Electric fencing is popular but deadly – who is liable for injuries?

Electric fencing is a popular security solution in South Africa and, along with alarm systems and CCTV cameras, is used as a deterrent to would-be burglars.

However, it is potentially dangerous, so what happens if a fault occurs and who’s liable if someone gets hurt? Before you jet off on holiday this festive season it’s worth checking that all is in order.

This is according to DSC Attorneys partner Kirstie Haslam, who says that any homeowner who does not have a valid certificate of compliance, issued by a qualified electric fencing installer registered with the Department of Labour, can be held civilly and criminally liable for injuries caused by the fencing.

Electric fencing is made up of multiple strands of wire powered by an energiser or a transformer. When properly installed and maintained, the energiser creates intermittent electronic pulses of up to 10 000 volts. Because the electricity flowing through the wires is turned on and off every second, the system is not lethal when touched.

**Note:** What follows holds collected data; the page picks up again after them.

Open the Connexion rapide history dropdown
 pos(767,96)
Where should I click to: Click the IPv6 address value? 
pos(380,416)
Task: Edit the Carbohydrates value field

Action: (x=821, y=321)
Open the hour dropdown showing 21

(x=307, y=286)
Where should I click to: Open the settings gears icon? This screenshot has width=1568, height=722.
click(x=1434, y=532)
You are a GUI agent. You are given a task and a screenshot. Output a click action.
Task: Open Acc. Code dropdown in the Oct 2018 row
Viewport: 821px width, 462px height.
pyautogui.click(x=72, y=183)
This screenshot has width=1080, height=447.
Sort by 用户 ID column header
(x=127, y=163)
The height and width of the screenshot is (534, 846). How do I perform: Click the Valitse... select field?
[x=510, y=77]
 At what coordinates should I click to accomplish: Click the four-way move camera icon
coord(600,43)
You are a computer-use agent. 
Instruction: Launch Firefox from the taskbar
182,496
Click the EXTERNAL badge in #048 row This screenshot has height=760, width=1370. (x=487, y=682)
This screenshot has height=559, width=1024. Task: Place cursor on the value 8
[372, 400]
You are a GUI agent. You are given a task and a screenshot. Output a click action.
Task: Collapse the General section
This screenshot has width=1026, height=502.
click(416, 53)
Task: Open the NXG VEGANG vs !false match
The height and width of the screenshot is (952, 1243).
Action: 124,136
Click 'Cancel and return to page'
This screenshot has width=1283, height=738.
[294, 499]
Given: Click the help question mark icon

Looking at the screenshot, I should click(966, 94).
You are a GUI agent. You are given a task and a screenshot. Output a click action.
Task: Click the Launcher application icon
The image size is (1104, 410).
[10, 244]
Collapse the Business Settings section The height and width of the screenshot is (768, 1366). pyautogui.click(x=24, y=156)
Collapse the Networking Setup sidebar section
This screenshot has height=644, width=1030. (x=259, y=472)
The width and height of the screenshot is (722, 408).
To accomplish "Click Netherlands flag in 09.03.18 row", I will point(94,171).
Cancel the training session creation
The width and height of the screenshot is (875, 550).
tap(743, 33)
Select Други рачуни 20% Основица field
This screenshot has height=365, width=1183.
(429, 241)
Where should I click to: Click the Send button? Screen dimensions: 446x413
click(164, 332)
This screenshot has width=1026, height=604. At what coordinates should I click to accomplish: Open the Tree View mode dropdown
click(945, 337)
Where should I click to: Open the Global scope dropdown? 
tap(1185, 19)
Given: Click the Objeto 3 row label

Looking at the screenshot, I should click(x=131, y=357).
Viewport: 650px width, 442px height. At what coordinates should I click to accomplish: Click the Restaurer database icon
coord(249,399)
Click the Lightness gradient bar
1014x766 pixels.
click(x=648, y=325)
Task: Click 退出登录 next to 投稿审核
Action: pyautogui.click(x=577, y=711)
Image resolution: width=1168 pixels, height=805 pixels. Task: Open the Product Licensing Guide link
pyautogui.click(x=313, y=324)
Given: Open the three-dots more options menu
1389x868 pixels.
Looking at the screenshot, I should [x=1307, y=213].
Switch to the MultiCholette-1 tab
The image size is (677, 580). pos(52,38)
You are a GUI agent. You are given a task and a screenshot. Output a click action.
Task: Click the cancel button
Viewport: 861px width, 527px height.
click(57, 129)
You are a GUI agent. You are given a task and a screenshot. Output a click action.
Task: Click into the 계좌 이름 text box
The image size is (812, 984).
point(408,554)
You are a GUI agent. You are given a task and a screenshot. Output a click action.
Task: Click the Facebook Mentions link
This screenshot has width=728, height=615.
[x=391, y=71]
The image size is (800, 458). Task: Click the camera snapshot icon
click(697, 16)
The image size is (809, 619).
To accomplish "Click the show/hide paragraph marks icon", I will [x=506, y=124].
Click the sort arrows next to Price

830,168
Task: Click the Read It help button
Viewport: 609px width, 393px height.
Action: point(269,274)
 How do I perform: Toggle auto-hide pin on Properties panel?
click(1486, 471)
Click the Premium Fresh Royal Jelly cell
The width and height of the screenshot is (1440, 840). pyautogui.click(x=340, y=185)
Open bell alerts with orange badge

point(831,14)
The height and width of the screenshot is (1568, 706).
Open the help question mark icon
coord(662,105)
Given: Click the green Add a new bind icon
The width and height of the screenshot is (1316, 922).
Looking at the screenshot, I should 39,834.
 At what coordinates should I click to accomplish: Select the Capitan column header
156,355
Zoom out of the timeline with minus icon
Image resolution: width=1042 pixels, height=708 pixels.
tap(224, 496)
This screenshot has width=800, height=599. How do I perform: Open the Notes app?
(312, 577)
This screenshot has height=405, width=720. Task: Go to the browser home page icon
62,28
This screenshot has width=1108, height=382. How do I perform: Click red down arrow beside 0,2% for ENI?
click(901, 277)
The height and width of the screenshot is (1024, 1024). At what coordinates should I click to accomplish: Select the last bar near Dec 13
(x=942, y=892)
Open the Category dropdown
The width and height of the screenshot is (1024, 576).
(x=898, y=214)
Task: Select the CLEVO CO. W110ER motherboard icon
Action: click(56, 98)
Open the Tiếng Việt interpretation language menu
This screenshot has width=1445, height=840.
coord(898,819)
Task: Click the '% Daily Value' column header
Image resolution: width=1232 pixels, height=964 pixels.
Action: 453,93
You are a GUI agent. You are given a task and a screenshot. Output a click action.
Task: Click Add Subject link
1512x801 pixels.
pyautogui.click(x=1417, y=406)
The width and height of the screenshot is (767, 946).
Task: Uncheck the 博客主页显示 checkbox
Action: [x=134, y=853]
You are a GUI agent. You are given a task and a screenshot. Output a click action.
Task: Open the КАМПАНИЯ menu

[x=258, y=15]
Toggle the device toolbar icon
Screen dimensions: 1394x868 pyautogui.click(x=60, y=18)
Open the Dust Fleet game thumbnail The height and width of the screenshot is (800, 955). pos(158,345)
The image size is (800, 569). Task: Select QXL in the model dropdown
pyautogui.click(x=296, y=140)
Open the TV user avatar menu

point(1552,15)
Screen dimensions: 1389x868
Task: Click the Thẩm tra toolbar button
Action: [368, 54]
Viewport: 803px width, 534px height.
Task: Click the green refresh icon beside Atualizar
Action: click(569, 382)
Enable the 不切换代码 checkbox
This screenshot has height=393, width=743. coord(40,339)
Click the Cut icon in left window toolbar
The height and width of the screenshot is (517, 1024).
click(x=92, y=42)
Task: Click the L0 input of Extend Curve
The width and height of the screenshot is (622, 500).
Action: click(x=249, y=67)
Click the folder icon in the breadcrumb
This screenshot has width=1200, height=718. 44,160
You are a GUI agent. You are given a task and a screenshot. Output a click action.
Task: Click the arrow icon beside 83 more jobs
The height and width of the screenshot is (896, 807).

When the transformer that converts low voltage power to high voltage power is faulty, or an animal or person gets entangled in loose wiring, there’s a risk of serious injury, and even death.

Haslam points out that children and people with heart problems or who have pacemakers are particularly vulnerable when subjected to continuous high voltage electrical shocks.

According to the Electrical Machinery Regulations of 2011, electric fencing that does not conform to the Electricity Security Installations Regulations is illegal.

By law, electric fencing has to comply with the following regulations:

  • It must be installed on a wall with a minimum height of 1.5 metres.
  • If angled brackets are used, the maximum outward angle is 45 degrees and they must be installed on the inside of the boundary wall and neighbours’ consent is required if you plan to angle brackets into their property.
  • The fencing must be installed and operate so that it won’t cause a hazard or entanglement to people or animals.
  • The maximum distance between posts is 3 metres.
  • A minimum of three earth spikes must be installed for every 30 metres.
  • Electrification of barbed or razor wire is prohibited.
  • Yellow warning signs are required at all gates and access points.
  • Electrified gates must enable a person to open and close them without receiving a shock.

Haslam says that a property owner whose electric fencing doesn’t comply with the regulations may face a hefty fine or jail time, especially if the fencing seriously injures someone.

“If you or your child are injured by electric fencing that doesn’t comply with the electrical installation regulations, you may have a personal injury claim against the property owner responsible for the fencing,” she explains.

“It is worthwhile seeking attorneys that specialise in personal injury claims should this happen. They can assess your claim, help prepare supporting evidence and represent you in legal proceedings, giving you the best chance of receiving the compensation you deserve.”